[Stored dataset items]

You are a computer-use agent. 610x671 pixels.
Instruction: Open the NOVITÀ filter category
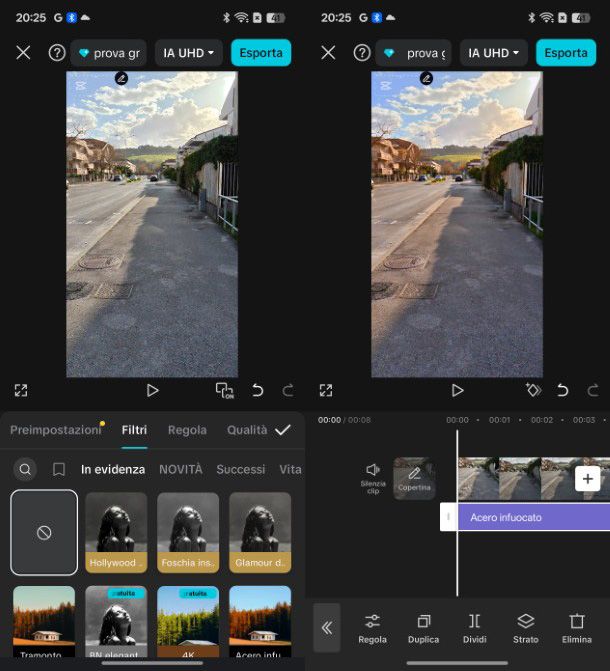tap(180, 469)
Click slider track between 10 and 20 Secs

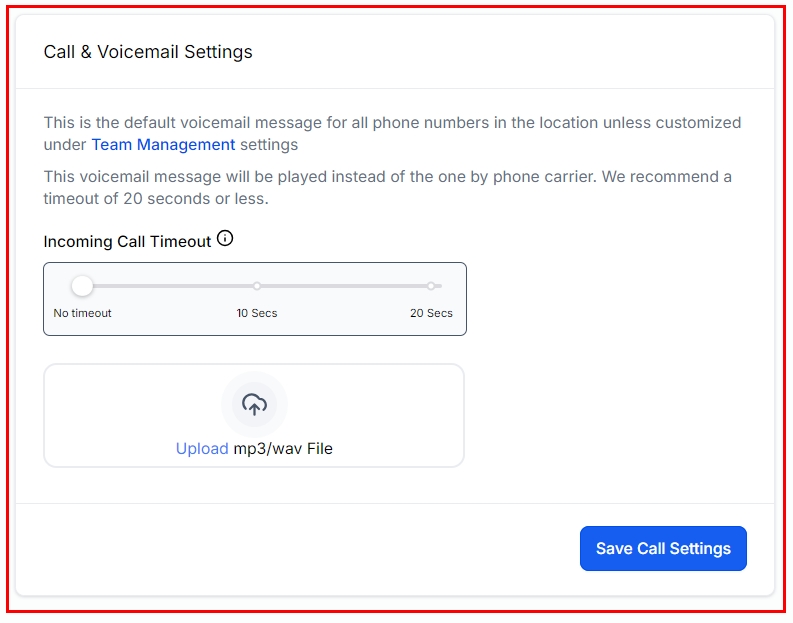(345, 286)
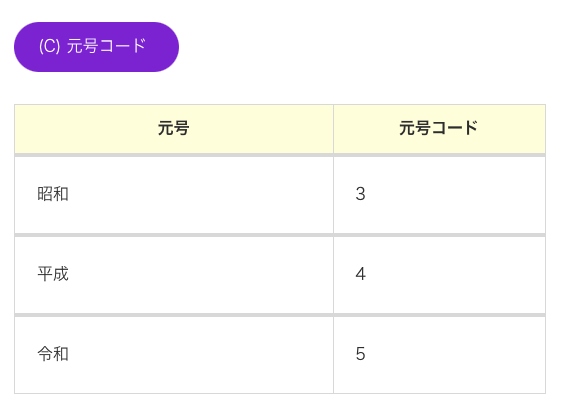The height and width of the screenshot is (417, 563).
Task: Click the code 5 cell
Action: (x=439, y=355)
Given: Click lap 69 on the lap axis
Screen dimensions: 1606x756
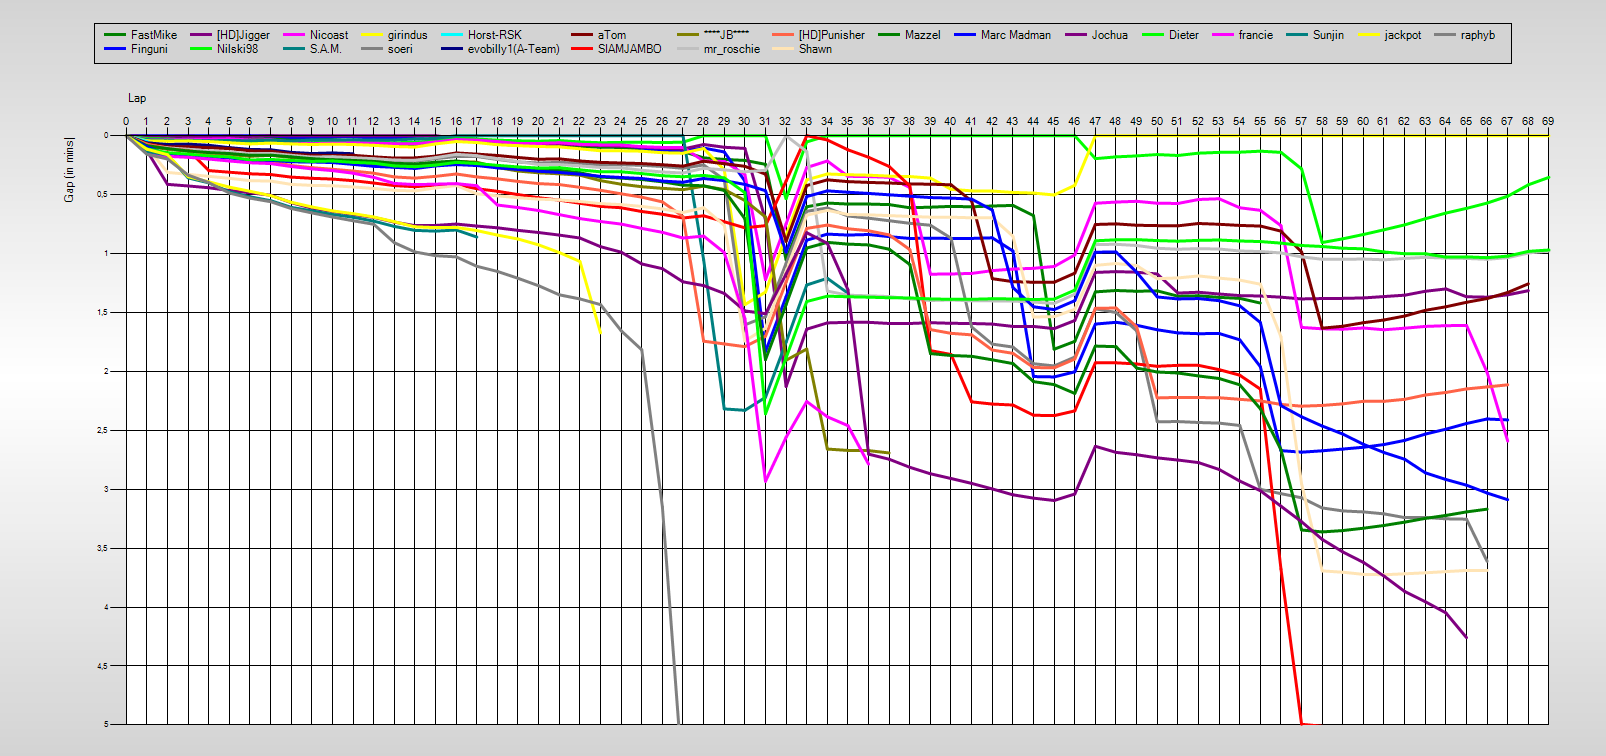Looking at the screenshot, I should click(x=1547, y=121).
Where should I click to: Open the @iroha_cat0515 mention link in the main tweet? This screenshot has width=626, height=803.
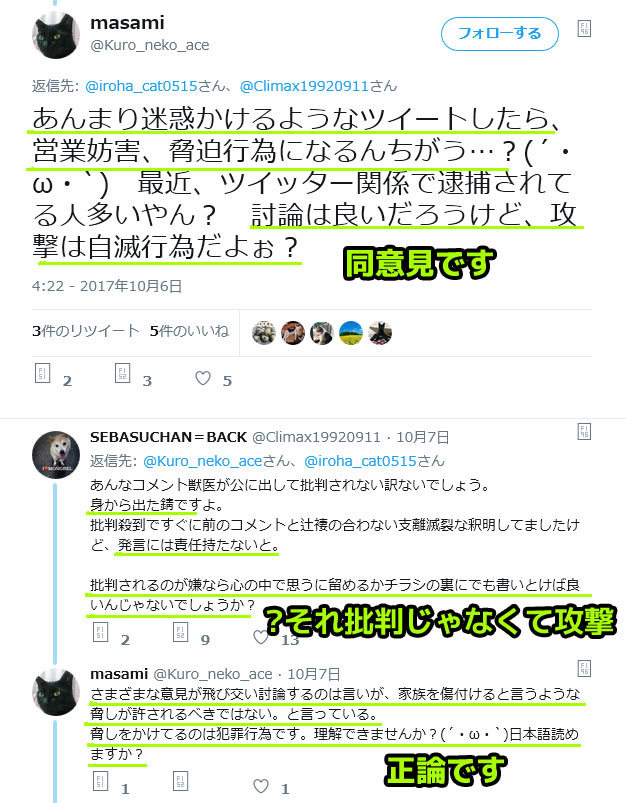pos(141,86)
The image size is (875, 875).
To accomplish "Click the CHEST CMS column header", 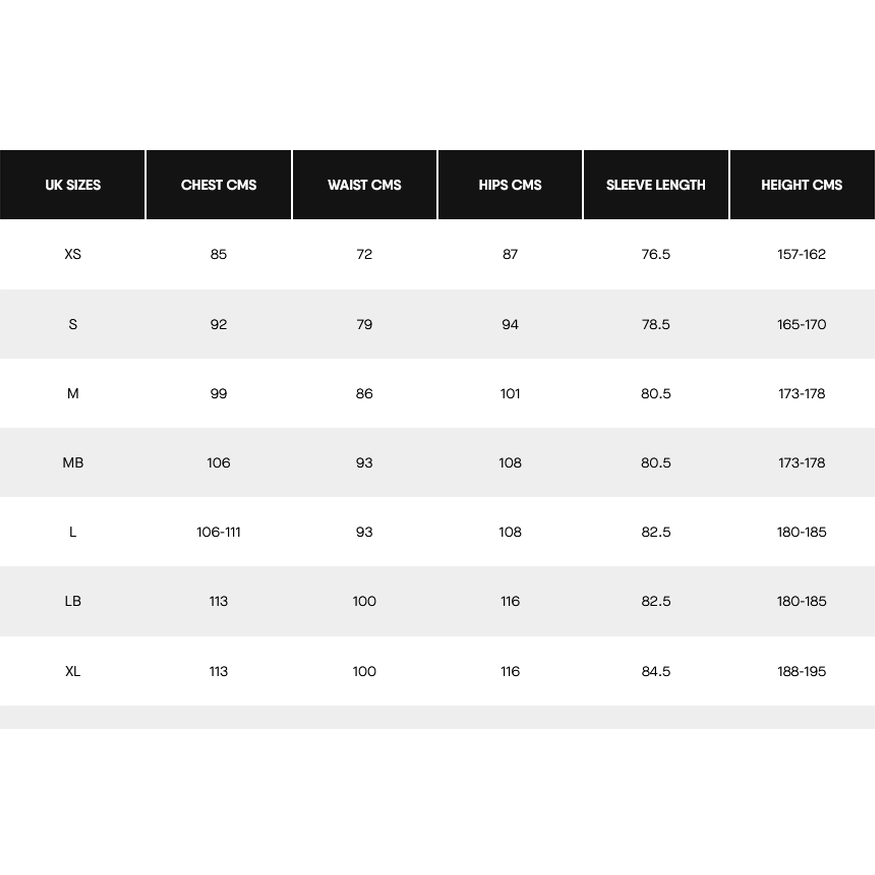I will (x=219, y=185).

PROBLEM TO SOLVE:
From the opening line of the entries above to the line containing "Given: Click lap 69 on the lap axis", please transcribe each line exactly, skipping every picture.

THE COMPLETED TASK:
You are a computer-use agent. 610x671 pixels.
Instruction: Open the NOVITÀ filter category
tap(180, 469)
Click slider track between 10 and 20 Secs

(345, 286)
The height and width of the screenshot is (417, 563).
Task: Click the code 5 cell
Action: (x=439, y=355)
Given: Click lap 69 on the lap axis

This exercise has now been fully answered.